■ **Task brief**
Your task is to quote the records from their first line through the line containing "[Creative Commons Attribution", with nothing added or left out.

[Start of section]

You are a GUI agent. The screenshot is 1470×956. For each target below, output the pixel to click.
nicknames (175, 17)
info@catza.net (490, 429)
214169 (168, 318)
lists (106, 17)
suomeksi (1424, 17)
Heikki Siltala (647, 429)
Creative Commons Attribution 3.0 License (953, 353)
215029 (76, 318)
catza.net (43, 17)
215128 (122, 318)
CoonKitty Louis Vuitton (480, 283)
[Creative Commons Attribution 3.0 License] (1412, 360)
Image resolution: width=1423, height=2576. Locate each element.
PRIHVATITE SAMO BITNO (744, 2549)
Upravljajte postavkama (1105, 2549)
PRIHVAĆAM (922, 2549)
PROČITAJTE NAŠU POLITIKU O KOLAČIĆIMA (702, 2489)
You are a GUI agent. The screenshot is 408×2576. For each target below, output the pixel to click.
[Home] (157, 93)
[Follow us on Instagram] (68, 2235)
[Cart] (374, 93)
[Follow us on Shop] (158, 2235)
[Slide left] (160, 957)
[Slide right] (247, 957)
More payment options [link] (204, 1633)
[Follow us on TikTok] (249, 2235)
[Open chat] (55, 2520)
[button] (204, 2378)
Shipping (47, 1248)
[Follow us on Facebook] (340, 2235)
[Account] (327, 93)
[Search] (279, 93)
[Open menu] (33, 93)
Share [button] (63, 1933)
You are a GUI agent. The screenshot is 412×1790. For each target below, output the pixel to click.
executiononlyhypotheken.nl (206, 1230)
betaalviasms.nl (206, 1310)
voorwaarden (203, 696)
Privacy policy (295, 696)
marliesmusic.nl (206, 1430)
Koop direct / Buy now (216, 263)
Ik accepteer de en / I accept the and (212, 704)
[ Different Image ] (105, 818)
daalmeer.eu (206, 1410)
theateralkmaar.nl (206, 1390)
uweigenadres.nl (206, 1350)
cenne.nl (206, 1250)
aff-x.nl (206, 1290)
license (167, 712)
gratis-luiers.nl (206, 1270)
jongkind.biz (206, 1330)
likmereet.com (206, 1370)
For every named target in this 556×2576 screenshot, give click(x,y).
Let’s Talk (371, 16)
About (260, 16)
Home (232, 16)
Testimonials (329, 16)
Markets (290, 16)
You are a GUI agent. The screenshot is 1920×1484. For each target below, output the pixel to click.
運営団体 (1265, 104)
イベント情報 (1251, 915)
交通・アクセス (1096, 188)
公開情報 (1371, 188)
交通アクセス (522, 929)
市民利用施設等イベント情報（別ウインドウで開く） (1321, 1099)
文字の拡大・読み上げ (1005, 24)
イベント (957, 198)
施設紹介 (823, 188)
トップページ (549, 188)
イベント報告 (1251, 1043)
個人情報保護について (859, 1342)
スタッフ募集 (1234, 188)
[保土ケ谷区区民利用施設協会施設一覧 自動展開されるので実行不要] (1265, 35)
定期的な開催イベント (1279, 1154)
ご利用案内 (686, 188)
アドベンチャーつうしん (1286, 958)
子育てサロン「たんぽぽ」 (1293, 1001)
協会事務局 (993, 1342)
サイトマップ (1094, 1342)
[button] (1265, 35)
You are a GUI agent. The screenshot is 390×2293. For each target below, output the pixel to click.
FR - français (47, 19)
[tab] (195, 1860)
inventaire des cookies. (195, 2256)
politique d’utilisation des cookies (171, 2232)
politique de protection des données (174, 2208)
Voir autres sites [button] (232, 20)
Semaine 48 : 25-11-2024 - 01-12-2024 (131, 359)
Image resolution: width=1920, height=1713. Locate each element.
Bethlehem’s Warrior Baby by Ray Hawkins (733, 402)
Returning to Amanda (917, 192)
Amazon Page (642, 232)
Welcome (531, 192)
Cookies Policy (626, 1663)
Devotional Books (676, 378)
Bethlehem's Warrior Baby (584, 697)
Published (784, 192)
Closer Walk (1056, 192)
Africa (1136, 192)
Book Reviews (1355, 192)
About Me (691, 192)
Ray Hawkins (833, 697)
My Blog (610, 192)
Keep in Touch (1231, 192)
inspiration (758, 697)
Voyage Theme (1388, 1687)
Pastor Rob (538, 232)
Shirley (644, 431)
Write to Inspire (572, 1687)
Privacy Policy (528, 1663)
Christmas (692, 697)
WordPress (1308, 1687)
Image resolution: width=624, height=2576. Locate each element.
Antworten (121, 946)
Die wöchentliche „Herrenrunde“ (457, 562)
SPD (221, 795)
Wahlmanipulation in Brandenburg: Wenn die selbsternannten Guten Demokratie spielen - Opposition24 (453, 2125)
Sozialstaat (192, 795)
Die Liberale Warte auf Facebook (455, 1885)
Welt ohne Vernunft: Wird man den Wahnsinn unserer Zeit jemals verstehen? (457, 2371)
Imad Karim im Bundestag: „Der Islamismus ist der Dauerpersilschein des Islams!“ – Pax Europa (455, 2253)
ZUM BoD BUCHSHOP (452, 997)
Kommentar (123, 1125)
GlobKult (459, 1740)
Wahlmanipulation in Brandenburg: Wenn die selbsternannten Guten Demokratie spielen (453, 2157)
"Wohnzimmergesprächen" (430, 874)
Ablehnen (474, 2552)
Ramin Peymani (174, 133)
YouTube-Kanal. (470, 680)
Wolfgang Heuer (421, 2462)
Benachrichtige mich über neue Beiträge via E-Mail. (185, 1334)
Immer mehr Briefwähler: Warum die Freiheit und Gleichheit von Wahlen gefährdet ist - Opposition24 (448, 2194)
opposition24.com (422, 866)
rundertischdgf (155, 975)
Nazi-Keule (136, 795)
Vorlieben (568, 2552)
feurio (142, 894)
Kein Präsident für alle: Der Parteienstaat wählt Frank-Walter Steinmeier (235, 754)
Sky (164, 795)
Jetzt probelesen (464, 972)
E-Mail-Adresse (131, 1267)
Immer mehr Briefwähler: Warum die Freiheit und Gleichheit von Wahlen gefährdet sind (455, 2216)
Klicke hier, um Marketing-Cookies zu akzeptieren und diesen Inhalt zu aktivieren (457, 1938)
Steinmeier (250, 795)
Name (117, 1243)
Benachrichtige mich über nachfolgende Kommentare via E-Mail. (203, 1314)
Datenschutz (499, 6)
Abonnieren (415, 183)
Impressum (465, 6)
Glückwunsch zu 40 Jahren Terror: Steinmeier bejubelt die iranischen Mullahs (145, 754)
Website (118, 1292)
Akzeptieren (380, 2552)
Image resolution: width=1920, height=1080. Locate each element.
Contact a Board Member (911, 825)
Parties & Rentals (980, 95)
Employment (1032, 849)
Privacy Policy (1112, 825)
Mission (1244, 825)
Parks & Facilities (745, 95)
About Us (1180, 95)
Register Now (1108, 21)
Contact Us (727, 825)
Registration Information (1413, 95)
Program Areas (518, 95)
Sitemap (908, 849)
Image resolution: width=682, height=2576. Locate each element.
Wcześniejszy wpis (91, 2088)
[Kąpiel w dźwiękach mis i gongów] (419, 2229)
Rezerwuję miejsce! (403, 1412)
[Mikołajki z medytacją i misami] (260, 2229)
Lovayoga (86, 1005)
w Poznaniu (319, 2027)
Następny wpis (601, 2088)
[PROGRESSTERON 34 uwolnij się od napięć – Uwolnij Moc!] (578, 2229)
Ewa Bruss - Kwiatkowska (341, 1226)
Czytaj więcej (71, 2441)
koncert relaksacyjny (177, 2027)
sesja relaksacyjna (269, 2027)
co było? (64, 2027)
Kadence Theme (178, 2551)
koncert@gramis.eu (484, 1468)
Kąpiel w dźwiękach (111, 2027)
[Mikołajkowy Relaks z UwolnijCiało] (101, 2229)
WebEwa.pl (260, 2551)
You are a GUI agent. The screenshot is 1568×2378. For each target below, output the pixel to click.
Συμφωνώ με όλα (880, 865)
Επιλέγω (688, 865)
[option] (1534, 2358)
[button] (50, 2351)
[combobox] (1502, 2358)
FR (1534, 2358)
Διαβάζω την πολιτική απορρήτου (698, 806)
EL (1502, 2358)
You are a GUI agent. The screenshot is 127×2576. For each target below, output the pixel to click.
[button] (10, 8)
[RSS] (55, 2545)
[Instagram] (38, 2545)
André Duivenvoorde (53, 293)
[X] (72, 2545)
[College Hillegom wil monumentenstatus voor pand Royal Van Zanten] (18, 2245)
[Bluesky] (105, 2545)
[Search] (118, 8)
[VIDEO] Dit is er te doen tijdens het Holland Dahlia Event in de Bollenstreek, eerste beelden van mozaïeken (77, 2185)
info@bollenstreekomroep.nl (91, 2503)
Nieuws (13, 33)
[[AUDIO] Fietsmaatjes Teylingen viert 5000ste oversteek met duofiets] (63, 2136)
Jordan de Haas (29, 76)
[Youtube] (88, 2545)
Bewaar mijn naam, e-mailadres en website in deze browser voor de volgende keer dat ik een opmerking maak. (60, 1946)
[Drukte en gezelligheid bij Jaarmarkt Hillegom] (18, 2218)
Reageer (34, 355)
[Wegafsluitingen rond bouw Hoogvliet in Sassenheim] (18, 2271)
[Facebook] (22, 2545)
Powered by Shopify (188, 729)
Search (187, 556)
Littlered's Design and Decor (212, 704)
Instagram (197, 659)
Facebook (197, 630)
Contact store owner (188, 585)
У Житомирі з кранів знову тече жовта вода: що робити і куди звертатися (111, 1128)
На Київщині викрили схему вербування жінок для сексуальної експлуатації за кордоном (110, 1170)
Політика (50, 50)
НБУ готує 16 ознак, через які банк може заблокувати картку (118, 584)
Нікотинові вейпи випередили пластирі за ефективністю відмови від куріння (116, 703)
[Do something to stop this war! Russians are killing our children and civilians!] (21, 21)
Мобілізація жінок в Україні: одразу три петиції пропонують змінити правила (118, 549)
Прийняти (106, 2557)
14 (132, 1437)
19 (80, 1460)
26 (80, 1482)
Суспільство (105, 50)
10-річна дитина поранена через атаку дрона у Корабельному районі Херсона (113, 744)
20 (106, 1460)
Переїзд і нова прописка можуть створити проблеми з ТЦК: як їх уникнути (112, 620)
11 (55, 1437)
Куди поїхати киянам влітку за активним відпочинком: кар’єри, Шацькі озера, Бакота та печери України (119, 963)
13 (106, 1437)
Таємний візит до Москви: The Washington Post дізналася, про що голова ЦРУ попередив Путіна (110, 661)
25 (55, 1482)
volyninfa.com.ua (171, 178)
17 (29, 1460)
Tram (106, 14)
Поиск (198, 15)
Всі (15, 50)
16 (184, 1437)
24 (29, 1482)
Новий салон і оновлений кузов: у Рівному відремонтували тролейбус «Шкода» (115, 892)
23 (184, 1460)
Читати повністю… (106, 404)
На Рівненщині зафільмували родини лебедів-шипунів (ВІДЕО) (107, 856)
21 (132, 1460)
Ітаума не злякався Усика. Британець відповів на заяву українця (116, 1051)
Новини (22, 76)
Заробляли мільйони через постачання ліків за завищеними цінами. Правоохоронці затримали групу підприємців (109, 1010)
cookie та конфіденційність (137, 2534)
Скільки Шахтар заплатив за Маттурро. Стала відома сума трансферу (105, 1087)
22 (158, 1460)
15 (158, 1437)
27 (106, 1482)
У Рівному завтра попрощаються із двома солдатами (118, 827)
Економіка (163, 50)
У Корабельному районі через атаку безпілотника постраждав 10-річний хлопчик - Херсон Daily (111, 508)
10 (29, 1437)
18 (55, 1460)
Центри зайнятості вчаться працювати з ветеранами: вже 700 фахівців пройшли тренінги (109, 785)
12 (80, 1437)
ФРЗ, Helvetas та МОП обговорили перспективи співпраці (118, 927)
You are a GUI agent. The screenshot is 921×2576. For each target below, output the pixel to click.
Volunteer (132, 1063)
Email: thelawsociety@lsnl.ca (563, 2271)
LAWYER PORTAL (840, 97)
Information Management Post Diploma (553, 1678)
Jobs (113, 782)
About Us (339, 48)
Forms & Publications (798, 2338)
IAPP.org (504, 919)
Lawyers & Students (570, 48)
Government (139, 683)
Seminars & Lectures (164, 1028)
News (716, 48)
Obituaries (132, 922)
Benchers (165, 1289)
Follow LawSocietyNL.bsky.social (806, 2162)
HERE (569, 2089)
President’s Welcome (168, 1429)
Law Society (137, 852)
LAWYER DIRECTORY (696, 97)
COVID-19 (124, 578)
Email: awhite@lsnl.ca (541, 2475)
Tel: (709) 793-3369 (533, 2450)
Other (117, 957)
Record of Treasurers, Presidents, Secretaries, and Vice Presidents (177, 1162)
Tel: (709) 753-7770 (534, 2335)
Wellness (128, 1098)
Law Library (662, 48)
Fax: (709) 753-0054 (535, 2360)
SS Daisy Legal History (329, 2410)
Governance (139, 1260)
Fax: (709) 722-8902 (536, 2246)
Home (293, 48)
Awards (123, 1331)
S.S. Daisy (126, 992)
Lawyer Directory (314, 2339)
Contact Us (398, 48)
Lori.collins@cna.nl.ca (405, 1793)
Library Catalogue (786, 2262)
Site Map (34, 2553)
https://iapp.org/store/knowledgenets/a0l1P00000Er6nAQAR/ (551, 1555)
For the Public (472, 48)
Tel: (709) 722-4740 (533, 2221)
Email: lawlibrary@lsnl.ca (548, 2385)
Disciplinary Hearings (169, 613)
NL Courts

[End of section]

■ **Response to the task**
You are a GUI agent. The screenshot is 1470×956. For each target below, output the pixel to click.
nicknames (175, 17)
info@catza.net (490, 429)
214169 (168, 318)
lists (106, 17)
suomeksi (1424, 17)
Heikki Siltala (647, 429)
Creative Commons Attribution 3.0 License (953, 353)
215029 (76, 318)
catza.net (43, 17)
215128 (122, 318)
CoonKitty Louis Vuitton (480, 283)
[Creative Commons Attribution 3.0 License] (1412, 360)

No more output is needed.